İbra sözleşmeleri ile ilgili olarak, Eski Borçlar Kanunu'nda herhangi bir düzenleme bulunmuyordu. 4857 sayılı İş Kanunu'nda da ibranamelere ilişkin herhangi bir düzenleme yapılmamıştır.
Ancak, hukukumuzda alacaklı ile borçlunun ibra sözleşmesi yapmak üzere anlaşmalarına engel teşkil eden bir hususta bulunmamaktadır.
Bununla beraber, ibranamenin işçinin İş Kanunu'ndan doğan alacak haklarını ortadan kaldırması ve işverenlerin iş ilişkisi kurulurken ya da devamı esnasında işçilerden ibraname alma yoluna gitmeleri, ibranamelerin iş hukuku açısından özel olarak değerlendirilmesini gerekli kılmıştır.

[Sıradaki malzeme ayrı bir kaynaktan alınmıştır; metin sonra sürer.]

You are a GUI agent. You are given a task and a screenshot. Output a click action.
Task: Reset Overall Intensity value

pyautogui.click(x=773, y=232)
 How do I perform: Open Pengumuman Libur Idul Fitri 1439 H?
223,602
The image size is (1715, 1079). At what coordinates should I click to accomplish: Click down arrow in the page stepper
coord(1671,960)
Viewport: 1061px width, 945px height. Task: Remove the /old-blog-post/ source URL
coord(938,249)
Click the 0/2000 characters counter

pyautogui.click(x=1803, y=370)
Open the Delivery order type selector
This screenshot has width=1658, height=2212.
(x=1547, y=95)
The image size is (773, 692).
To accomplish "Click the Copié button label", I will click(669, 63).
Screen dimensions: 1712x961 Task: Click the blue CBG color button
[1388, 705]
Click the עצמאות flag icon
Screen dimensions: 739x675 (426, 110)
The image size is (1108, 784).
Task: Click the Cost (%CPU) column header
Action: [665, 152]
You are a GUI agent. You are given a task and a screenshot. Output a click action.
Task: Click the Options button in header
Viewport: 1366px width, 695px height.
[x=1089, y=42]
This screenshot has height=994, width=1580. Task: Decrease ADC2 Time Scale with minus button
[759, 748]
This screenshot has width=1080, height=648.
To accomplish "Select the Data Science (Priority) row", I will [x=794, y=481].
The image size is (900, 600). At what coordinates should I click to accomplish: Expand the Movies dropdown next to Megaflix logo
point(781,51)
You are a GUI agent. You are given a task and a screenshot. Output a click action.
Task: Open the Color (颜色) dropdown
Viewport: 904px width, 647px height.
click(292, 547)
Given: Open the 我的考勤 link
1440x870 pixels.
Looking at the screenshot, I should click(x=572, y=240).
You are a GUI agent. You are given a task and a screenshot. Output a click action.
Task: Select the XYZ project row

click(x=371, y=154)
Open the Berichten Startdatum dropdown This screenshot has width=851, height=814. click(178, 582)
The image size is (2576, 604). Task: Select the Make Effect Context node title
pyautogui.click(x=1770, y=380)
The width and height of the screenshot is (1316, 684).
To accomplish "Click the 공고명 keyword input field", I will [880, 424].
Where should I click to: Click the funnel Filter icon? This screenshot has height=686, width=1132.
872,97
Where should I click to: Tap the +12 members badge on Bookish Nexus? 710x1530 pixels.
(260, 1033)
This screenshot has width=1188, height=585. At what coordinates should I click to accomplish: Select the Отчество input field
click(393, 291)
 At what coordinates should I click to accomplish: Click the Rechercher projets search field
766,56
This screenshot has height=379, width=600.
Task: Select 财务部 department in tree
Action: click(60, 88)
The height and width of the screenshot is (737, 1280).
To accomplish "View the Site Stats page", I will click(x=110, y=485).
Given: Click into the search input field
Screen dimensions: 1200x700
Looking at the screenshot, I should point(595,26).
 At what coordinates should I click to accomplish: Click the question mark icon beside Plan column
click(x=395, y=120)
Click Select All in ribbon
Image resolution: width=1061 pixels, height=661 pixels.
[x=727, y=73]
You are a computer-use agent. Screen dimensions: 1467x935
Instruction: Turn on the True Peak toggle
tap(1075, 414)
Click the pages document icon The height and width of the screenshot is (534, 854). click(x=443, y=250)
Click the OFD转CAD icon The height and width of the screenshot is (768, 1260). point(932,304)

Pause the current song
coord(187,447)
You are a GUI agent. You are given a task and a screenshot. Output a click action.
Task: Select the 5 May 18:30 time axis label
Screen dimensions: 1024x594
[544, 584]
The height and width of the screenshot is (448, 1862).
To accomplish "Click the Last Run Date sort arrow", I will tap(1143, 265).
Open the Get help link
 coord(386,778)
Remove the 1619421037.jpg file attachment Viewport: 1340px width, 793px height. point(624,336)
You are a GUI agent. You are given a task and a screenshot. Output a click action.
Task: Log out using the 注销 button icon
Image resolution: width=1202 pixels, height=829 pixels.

Yargıtay, "bütün yasal haklarımı aldım" şeklindeki ibra sözleşmelerini geçersiz kabul etmektedir

Yargıtay'ın yerleşik içtihatlarında, işçi yararına yorum ilkesinin de etkisiyle işçinin ücret ve diğer parasal hakları ile ilgili olarak işvereni ibra etmesinin hayatın olağan akışına uygun düşmediği, bu nedenle iş hukukunda ibra sözleşmelerinin dar yorumlanması gerektiği, iş ilişkisinin devamı sırasında düzenlenen ibra sözleşmelerinin geçerli olmadığı, varlığı şüpheli ya da tartışmalı olan borçların ibra yoluyla sona erdirilemeyeceği, savunma ve işverenin diğer kayıtları ile çelişen ibra sözleşmelerinin geçersiz olduğu, ibranamenin miktar içeriyorsa ve kısmi ödeme söz konusu ise ibranameye dayanılarak borcun tamamen sona erdiğinden bahsedilemeyeceği ve ibranamenin içerdiği alacaklar bakımından makbuz niteliğinde olduğunun kabul edileceği belirtilmiştir.
Ayrıca, ibranamenin salt miktar içermediği için geçersiz kabul edilemeyeceğini; ancak miktar içermeyen ibranamelerde geçerlilik sorununun titizlikle incelenmesi gerektiği, benzer şekilde işçinin istifa dilekçesi ile ibranamenin çelişmesi halinde de ibranamenin geçerli kabul edilemeyeceği belirtilerek, ibranamede "bütün yasal haklarımı aldım" şeklinde ibarelerin yer alması durumda da ibranameye itibar edilemeyeceği pek çok yargı kararında belirtilmiştir.
Yeni Borçlar Kanunu'nda ibranamelerin geçerliliği çok sıkı şartlara bağlanmıştır
Yeni Borçlar Kanunu'nda işçi alacaklarına dair ibra sözleşmelerinin geçerliliğine ilişkin içtihatlarda ileri sürülen koşullar dikkate alınmış, hatta bunun da ötesine geçilerek ibranamelerin geçerliliğini daha sıkı şartların varlığına bağlanmıştır.
Bu çerçevede, Yeni Borçlar Kanunu işçi alacaklarına ilişkin ibra sözleşmelerinin geçerliliği için aşağıdaki beş şartın bir arada olmasını öngörmektedir.
Buna göre, işçinin işverenden olan alacağına ilişkin geçerli ibra sözleşmesinden bahsedebilmek için;

- İbra sözleşmesinin yazılı olması,
- İbra tarihi itibarıyla sözleşmenin sona ermesinden başlayarak en az bir aylık sürenin geçmiş bulunması,
- İbra konusu alacağın türünün ve miktarının açıkça belirtilmesi,
- Ödemenin hak tutarına nazaran noksansız olması,
- Ödemenin banka aracılığıyla yapılması,
şartların hepsinin bir arada olması gerekmektedir.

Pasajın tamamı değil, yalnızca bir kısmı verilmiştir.